Zu Wort kommen hier jedoch nicht die üblichen Bürgerrechtler und Dissidenten, sondern mehr oder weniger unbekannte Menschen verschiedenster Schichten mit ihren Geschichten: ein geschasster Unternehmer der frühen DDR, die verschollene Tochter Walter Ulbrichts, Angehörige von Mauertoten, der Attentäter Erich Honeckers, die wiederständischen Nonnen im Eichsfeld, eine Schülerin, die mit 15 Jahren von der Stasi verpflichtet wurde, ein Wissenschaftler im Dienste des Staates, ein U-Bootfahrer, ein Kohlearbeiter, eine Bäuerin, ein Zeuge Jehovas... Sie berichten vom ganz alltäglichen Wahnsinn, ihrem konkretem Leben in der DDR mit all den Hoffnungen, Brüchen, Zufällen, Lieben und Krisen, dem kleinem und dem großen Glück vom Scheitern und vom Neuanfang.

... und Geschichte

Es sind persönliche Erinnerungen, die sehr nahe gehen und die Geschichte so lebendig machen, dass es weh tut. Sie sollten Eingang finden in die Diskussion und dürfen nicht vergessen werden.

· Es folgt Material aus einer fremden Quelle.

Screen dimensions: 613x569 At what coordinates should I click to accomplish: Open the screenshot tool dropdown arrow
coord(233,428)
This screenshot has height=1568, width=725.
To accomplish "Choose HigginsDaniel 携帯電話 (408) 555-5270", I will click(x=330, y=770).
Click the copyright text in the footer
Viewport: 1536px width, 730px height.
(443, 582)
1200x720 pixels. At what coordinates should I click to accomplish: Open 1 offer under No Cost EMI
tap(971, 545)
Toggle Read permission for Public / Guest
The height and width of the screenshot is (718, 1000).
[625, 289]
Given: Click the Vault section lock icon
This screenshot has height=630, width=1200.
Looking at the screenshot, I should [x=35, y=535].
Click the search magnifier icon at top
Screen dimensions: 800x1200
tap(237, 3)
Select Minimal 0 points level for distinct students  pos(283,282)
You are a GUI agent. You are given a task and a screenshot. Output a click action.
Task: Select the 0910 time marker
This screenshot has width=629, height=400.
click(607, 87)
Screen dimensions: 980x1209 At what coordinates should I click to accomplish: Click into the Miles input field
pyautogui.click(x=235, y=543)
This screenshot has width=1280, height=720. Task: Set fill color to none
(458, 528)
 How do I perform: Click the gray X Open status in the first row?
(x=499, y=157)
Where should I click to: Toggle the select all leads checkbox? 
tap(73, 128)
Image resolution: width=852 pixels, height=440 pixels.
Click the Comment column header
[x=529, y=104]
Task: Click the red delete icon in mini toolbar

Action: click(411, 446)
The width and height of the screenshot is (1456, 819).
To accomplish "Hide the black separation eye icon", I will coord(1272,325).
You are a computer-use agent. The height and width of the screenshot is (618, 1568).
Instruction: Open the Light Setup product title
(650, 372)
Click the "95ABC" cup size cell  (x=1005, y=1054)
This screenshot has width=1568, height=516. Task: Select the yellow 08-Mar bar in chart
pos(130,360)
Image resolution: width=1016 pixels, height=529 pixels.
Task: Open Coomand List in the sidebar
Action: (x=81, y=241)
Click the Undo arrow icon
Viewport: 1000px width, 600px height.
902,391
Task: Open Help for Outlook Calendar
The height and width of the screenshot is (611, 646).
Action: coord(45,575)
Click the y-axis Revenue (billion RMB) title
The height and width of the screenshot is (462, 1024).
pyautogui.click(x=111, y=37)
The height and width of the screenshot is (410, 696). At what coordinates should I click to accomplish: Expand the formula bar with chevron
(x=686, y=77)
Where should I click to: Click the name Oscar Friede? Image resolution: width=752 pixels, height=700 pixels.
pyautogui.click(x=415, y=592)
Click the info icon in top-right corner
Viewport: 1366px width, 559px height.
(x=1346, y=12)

Weder die der Studentin Edeltraut Eckert, die wegen ihres Einsatzes für die Freilassung von NKWD-Gefangenen 1950 in der Strafvollzugsanstalt Waldheim landete. Ihrer Studienzulassung für ein Pädagogikstudium an der Humboldtuni Berlin hatte sie ein Schreiben zugefügt, in welchem es unter anderem hieß: "Ein Lehrer sollte seine Passion darin finden, die 'Erziehung zur uneingeschränkten Entfaltung und freien Meinungsäußerung des jungen Menschen' zu fördern und 'nicht darin, ihm eine bestimmte politische Richtung aufzudrängen.'" Noch die des Künstlers Werner Kilz, der 1961 in den Westen floh und am eigenen Leibe erfuhr, was es hieß "Emigrant in der eigenen Sprache..., dem DDR-Körper zwar entkommen, aber wo eigentlich gelandet zu sein?" Es gilt noch so viel zu klären. Dann wird manches klarer werden, doch noch längst nicht alles klar sein.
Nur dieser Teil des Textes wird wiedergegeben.